Cannabis businesses hoping to set up shop in Detroit will have to wait a while longer.

The Detroit City Council postponed a vote March 22 on an ordinance to allow the adult-use cannabis industry to operate within the city after making changes to the proposal, according to the Detroit Free Press.

RELATED: Detroit Ordinance to Allow Adult-Use Dispensaries Advances

Council members approved amendments to the proposed ordinance that would increase the total number of adult-use dispensary licenses available from 76 to 100 and create a lottery system to award licenses to applicants who have not yet locked in a business location, the news outlet reported.

The changes set off a new public comment period, which is scheduled for April 5, the same day City Council is expected to vote on the revised ordinance, according to the Detroit Free Press.
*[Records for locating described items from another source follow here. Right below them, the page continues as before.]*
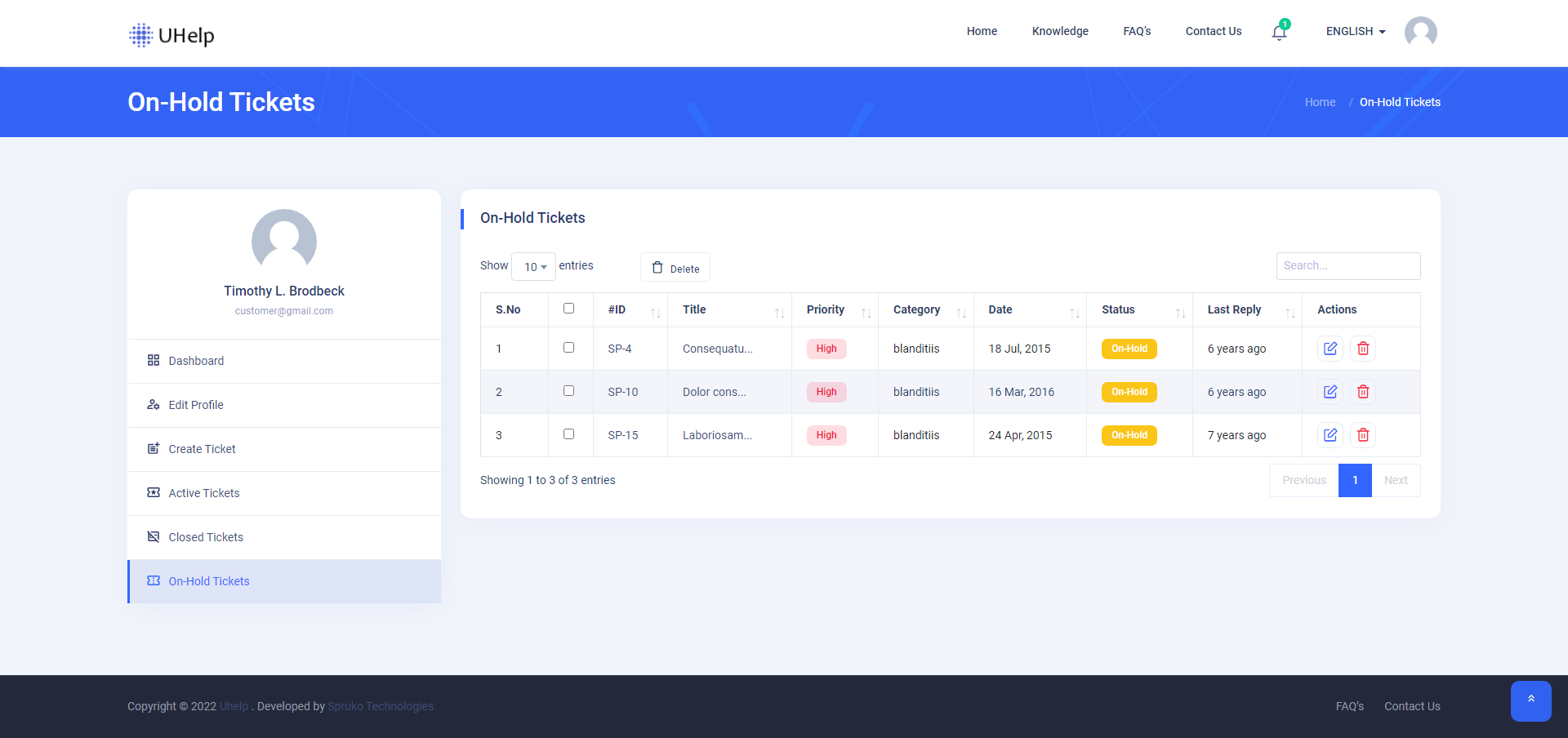Click the scroll-to-top arrow button
The height and width of the screenshot is (738, 1568).
(x=1531, y=700)

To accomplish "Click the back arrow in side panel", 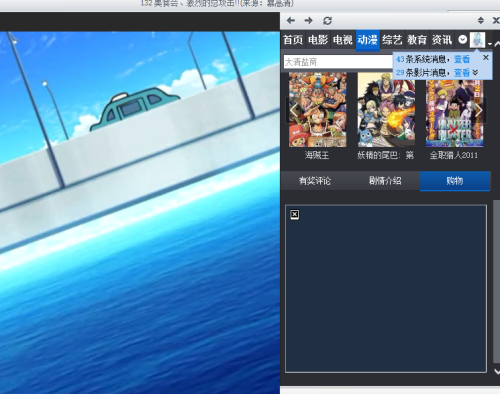I will click(x=290, y=21).
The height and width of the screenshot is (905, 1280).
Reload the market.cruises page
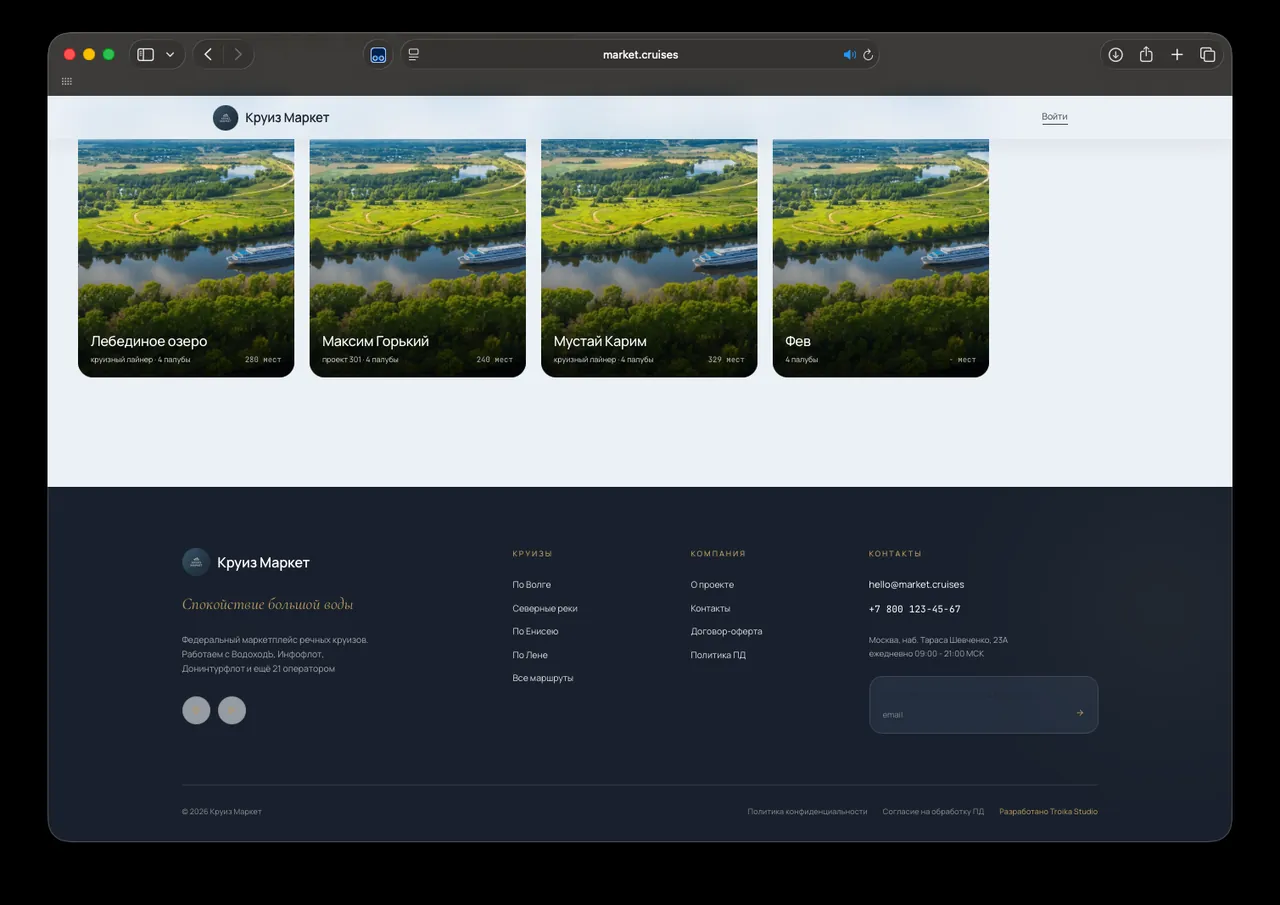point(868,55)
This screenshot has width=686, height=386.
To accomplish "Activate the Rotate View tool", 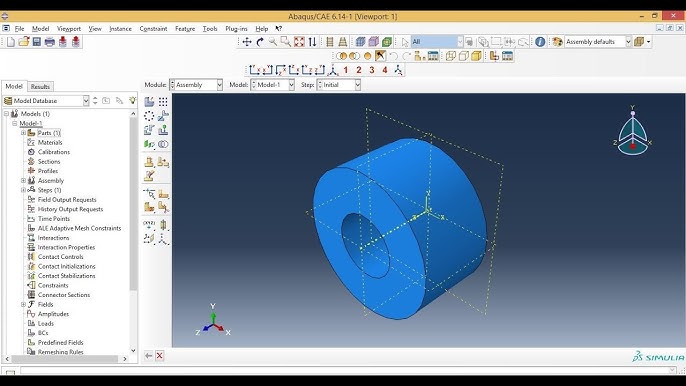I will pos(260,42).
This latest development comes roughly nine months after U.S. District Judge Bernard Friedman issued a 19-page injunction blocking Detroit’s previous plan to license adult-use dispensaries in the city.

The previous ordinance would have given licensing priority to entrepreneurs who have lived in the city for a certain number of years, as well as applicants with low incomes or past cannabis-related convictions.

Friedman called the proposal “likely unconstitutional” in his ruling, and the new ordinance provides separate paths for Detroit residents and non-residents to receive licenses, so the two classes of applicants do not compete against each other.